TEXT SHOWN.
Saturday, April 12, 2014

"East India Company: The Original Too-Big-to-Fail Firm"

A repost fromMarch 2013:
From Bloomberg Echoes:


The East India House, 1817.
The East India House, 1817. Source: British Library
For an institution that has been defunct for almost 150 years, the East India Company still evokes powerful reactions across the world.

Last year, when the Indian government debated allowing foreign companies to open supermarkets there, protesters shouted: “This is the return of the East India Company!” In the U.K., the East India Company’s extraordinary rise and fall have uncanny parallels with the stock-market bubbles and government bailouts that have shaken the economy over the past decade.

And little wonder: At the heart of the company’s story are eternal questions about how to cope with the powers and perils of large multinational corporations.

Established by royal charter in 1600 with a monopoly on all trade with Asia, the East India Company had many incarnations in its almost 275-year run.

DESCRIPTION OF THE TASK. Extend the East India Company text, starting right after its last sentence. The lines after this point are separate material with no connection to the East India Company text.

DATA SHOWN.
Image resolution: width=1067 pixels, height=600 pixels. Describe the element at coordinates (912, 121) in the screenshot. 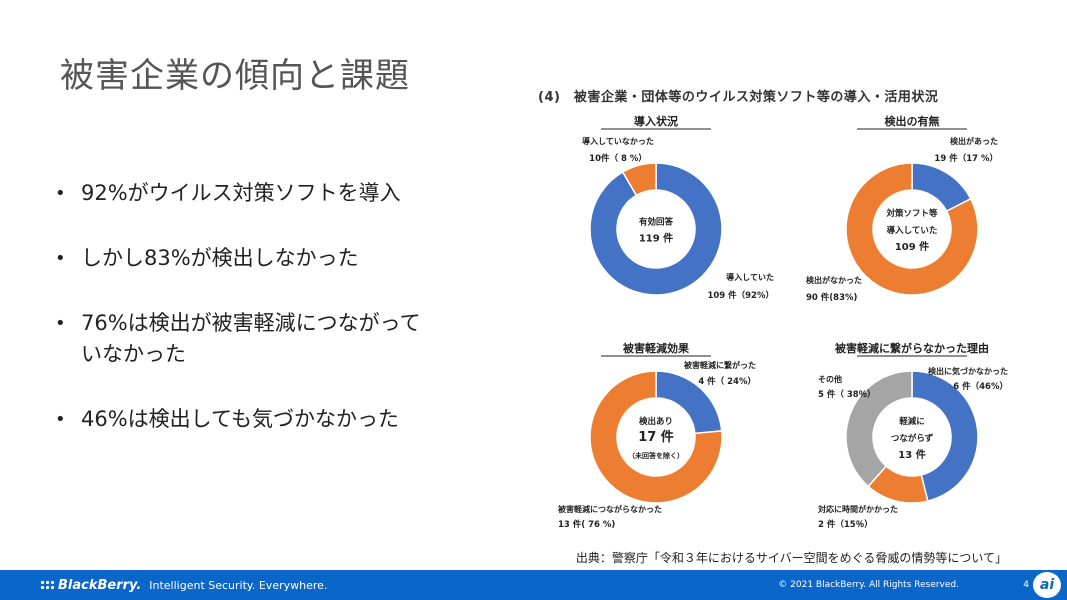

I see `chart-title: 検出の有無` at that location.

OUTPUT OF THE EXERCISE.
For the first half of its existence, it remained a commercial supplicant, exporting bullion to pay for Asia’s luxury goods: first spices, then textiles and tea. Along the way, it became an early model for today’s joint-stock corporation and pioneered new management techniques for long- distance supply chains.
It also created a series of lifestyle revolutions in 18th- century England. Daniel Defoe described in 1708 how the company’s calicoes, shipped from India, “crept into our houses, our closets, our bedchambers.” This calico boom prompted fierce resistance from Britain’s weavers, who felt threatened by a flood of cheap Asian imports. In 1720, the government responded with a ban on Indian calicoes, and it was behind this protectionist wall that the Industrial Revolution would take shape.

Asian Intrusions
One market may have closed, but the East India Company refocused its efforts on the growing demand for Chinese tea on both sides of the Atlantic.

Meanwhile, at the company’s headquarters on Leadenhall Street in London, annual general meetings had become the arena for fearsome battles between management and shareholders and between rival management cliques.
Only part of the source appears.